Bintang K, Bintang Induk Untuk Planet Laik Huni

Penelitian terbaru menemukan, bintang K yang lebih redup dari Matahari, tapi lebih terang dari bintang paling redup, merupakan target yang menjanjikan untuk mencari tanda kehidupan.

Ilustrasi planet yang mengitari bintang K. Kredit: NASA Ames/JPL-Caltech/Tim Pyle
Ilustrasi planet yang mengitari bintang K. Kredit: NASA Ames/JPL-Caltech/Tim Pyle

Bintang K vs Bintang M

Bintang kelas K merupakan bintang yang memiliki umur panjang, antara 17 miliar – 170 miliar tahun. Matahari hanya bisa hidup selama 10 miliar tahun. Dengan demikian, bintang kelas K bisa memiliki waktu yang lebih lama untuk kehidupan berevolusi. Selain itu, aktivitas ekstrim bintang K saat masih muda jauh lebih sedikit dibnding bintang kelas M atau katai merah yang lebih redup.

Bintang kelas M memiliki banyak kelebihan dalam pencarian planet laik huni. Bintang katai merah merupakan bintang yang umum ditemukan dalam sebuah galaksi. Di alam semesta, 75% bintang merupakan bintang katai merah. Bintang tipe ini hemat bahan bakar dan bisa tetap bersinar selama lebih dari 1 triliun tahun. Salah satu contoh bintang katai merah adalah TRAPPIST-1 yang memiliki 7 planet batuan seukuran Bumi.

Namun pergolakan bintang katai merah kala muda menjadi masalah tersendiri bagi planet yang berpotensi punya kehidupan. Bintang-bintang ini melepaskan suar atau energi magnetik dalam ledakan yang dasyat secara rutin dan bisa menghancurkan kehidupan. Tidak hanya itu. Bintang kelas M jauh lebih terang ketika masih muda sampai satu miliar tahun sejak terbentuk, dengan energi bisa mendidihkan lautan di planet manapun yang suatu hari kelak bisa jadi akan berada di zona laik huni.

Bintang kelas K justru berada di titik aman antara bintang serupa Matahari dan kelas M. Dan dalam penelitian ini, dibuat simulasi untuk mengetahui tanda biologis apa yang bisa dicari pada planet yang mengitari bintang kelas K.

Tanda Biologis

Para ilmuwan memperkirakan tanda biologis yang bisa ditemukan pada atmosfer planet yang mengitari bintang tipe K adalah oksigen dan metana karena kedua gas ini cenderung bereaksi satu sama lainnya dan menghancurkan gas lainnya. Jadi jika keduanya tampak bersamaan di atmosfer, ini mengindikasikan ada sesuatu yang memroduksi keduanya dengan cepat, dan bisa jadi berasal dair kehidupan.

Akan tetapi, keberadaan eksoplanet biasanya sangay jauh sehingga butuh jumlah oksigen dan metana yang sangat besar di atmosfer planet agar bisa dideteksi dari Bumi. Dan tanda keberadaan kedua gas ini jauh lebih kuat di bintang K dibanding bintang serupa Matahari.

Para peneliti menggunakan model komputasi untuk melakukan simulasi kimia dan temperatur dari atmosfer planet, serta simulasi respon atmosfer pada bintang induk berbeda. Atmosfer sintetik ini diaplikasikan pada berbagai spektrum planet agar bisa diketahui bagaimana kenampakannya di teleskop.

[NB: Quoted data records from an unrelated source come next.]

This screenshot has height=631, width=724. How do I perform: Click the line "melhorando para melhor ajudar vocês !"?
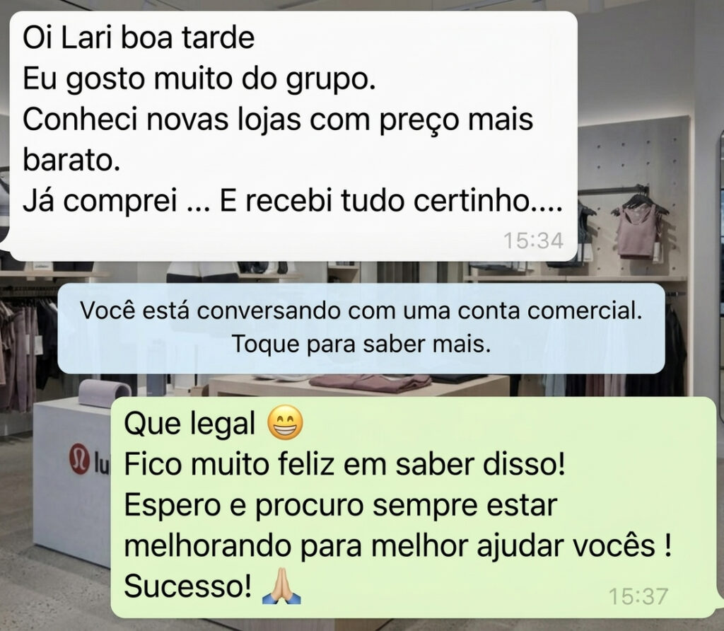pos(397,546)
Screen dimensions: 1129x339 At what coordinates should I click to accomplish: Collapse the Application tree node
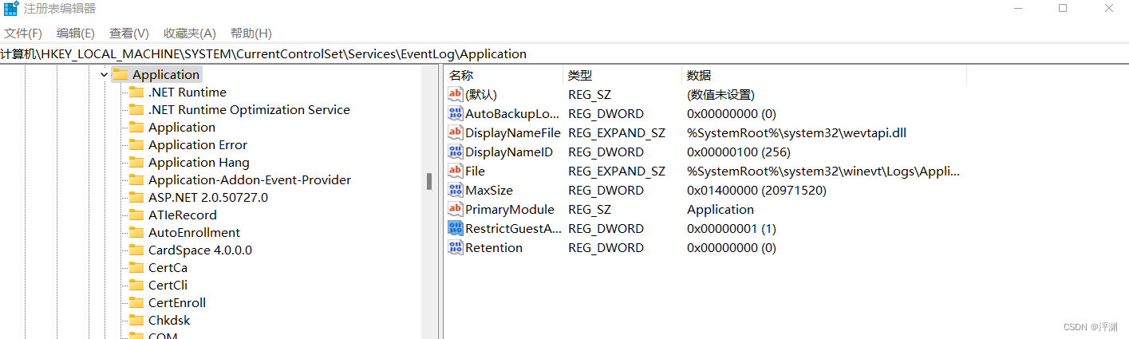[x=104, y=75]
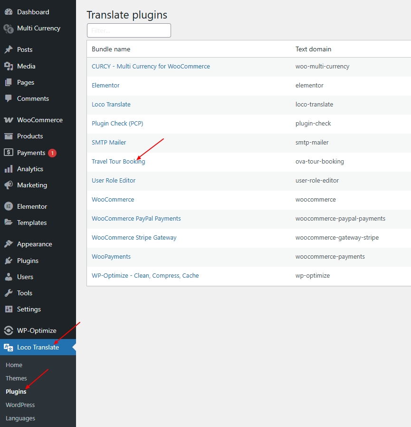Click the Filter text field
The image size is (411, 427).
(129, 30)
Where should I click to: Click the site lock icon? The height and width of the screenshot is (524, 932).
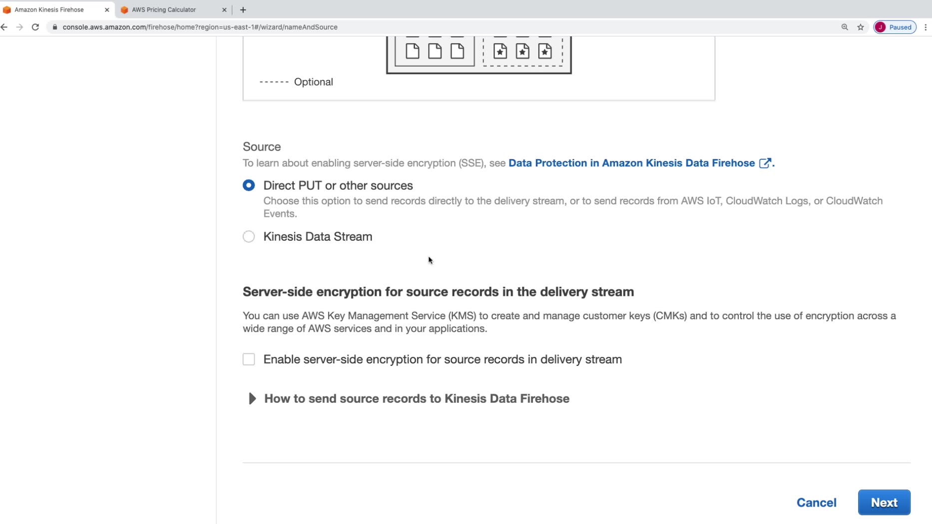[x=55, y=27]
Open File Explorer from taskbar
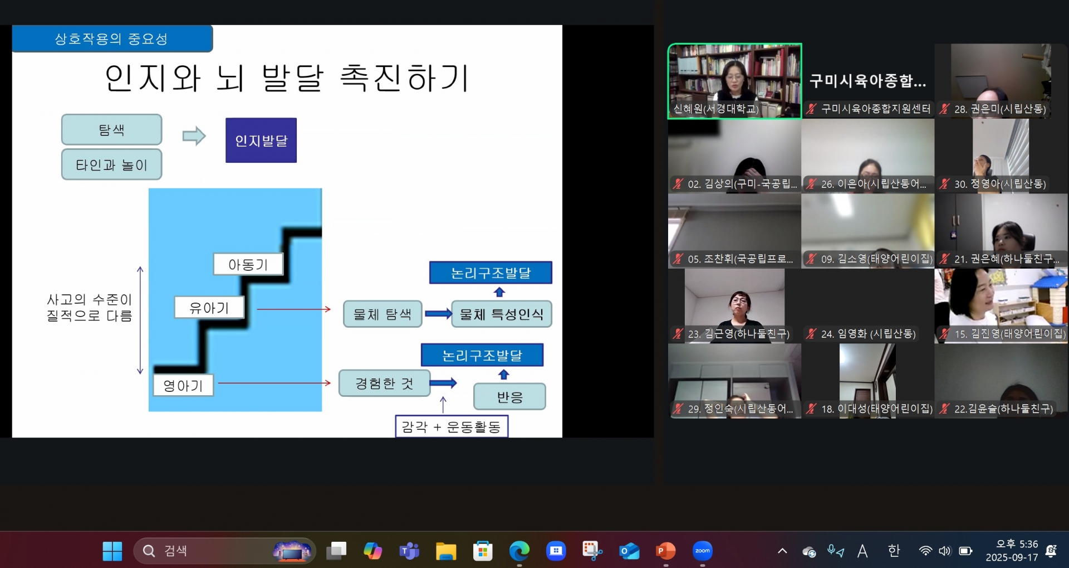Image resolution: width=1069 pixels, height=568 pixels. point(446,551)
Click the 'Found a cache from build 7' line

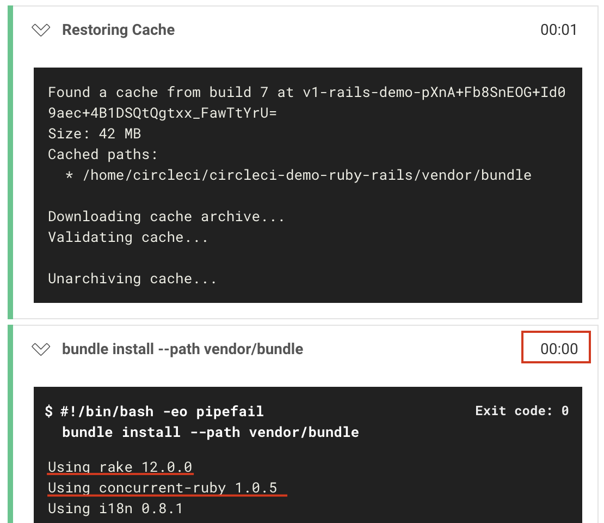click(x=306, y=92)
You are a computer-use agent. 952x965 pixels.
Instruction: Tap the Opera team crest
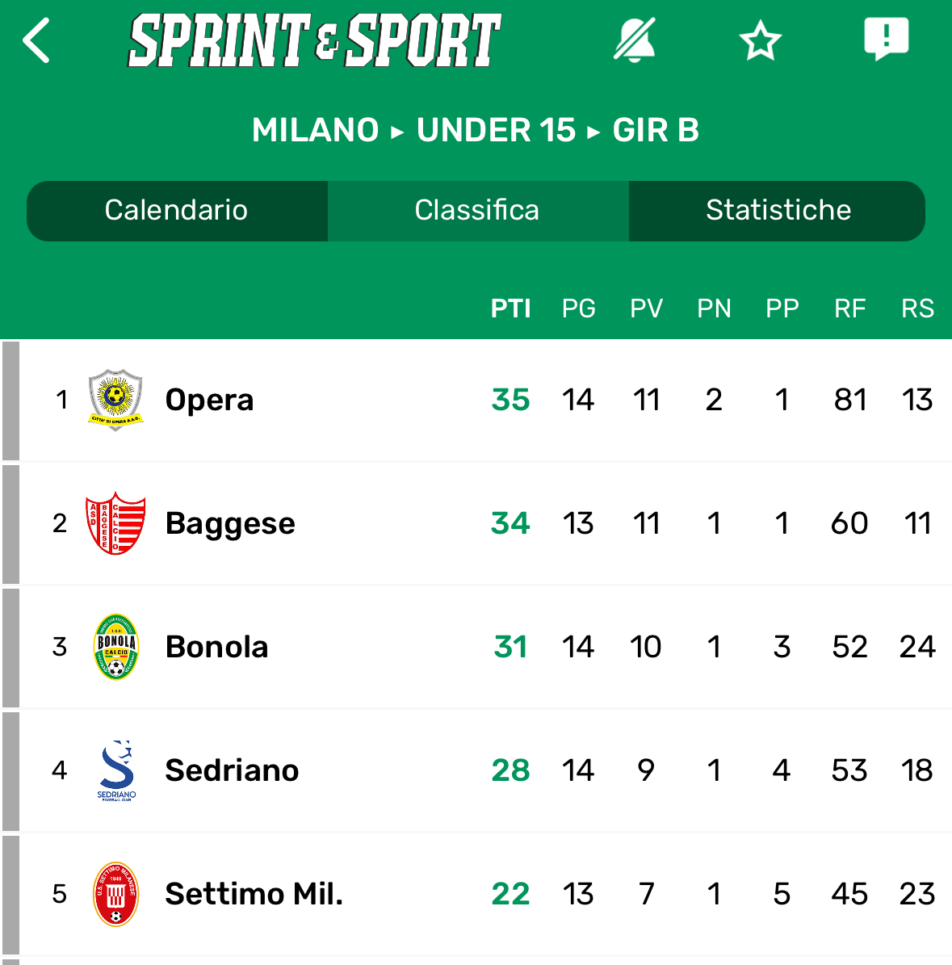(115, 400)
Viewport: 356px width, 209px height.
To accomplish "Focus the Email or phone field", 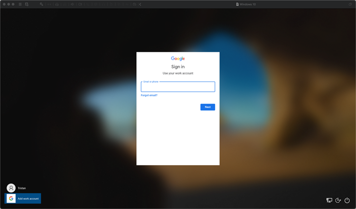I will pyautogui.click(x=178, y=87).
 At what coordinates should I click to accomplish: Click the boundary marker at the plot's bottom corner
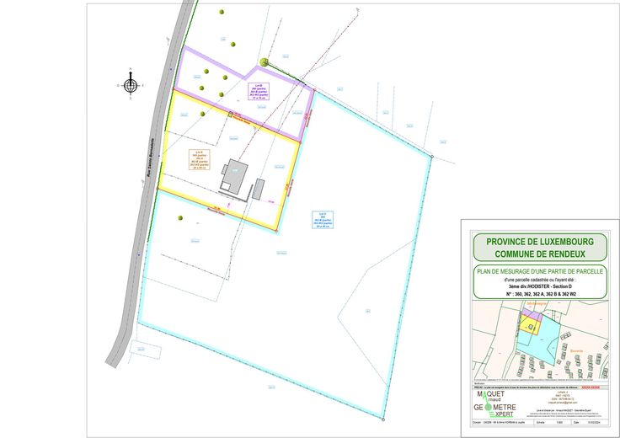pyautogui.click(x=383, y=419)
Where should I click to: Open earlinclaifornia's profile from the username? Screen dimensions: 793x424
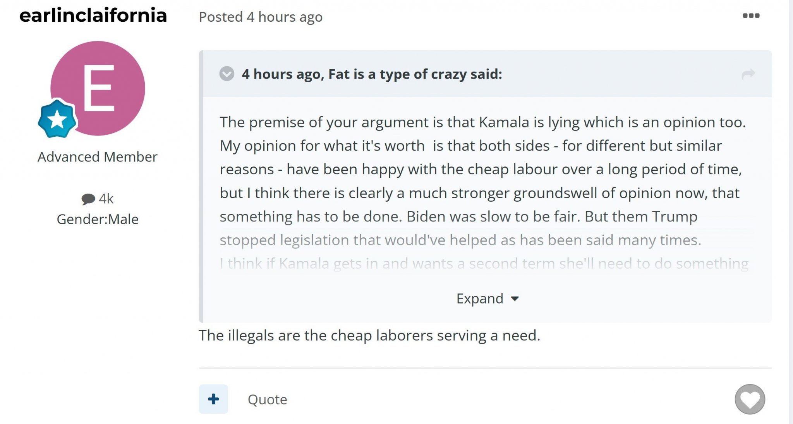click(x=93, y=15)
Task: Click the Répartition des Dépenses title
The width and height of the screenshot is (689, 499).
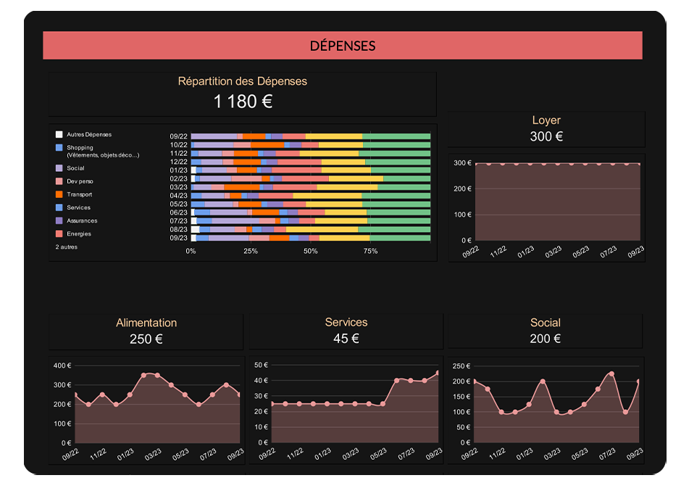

Ketika planet ditempatkan di bintang K, oksigen tidak dengan segera menghancurkan metana, sehingga bisa teradi penumpukan di atmosfer. Hal ini karena cahaya ultraungu dari bintang K tidak menghasilkan gas oksigen yang reaktif yang bisa menghancurkan metana dengan segera seperti halnya bintang serupa Matahari.

Sinyal oksigen-metana juga kuat pada planet di sekeliling bintang M. Akan tetapi, aktivitas bintang yang sangay tinggi menyebabkan planet tidak akan mampu untuk memiliki kehidupan.

Karena itulah, sinyal oksigen-metana pada bintang K bisa menjadi tanda potensi kehidupan pada planet yang mengitari bintang tersebut. Metana tidak segera hancur seperti di sistem dengan bintang serupa Matahari, dan kehidupan di planet bisa bertumbuh dan berevolusi tidak seperti pada bintang katai merah yang cenderung menghancurkan kehidupan.

Keuntungan lain, bintang K yang lebih redup dari Matahari memberi keuntungan tersendiri dalam pencarian planet. Eksoplanet akan lebih mudah ditemukan dibanding yang berada dekat Matahari.

Untuk itu target awal yang bisa diamati adalah bintang kelas K dekat seperti 61 Cyg A/B, Epsilon Indi, Groombridge 1618, dan HD 156026.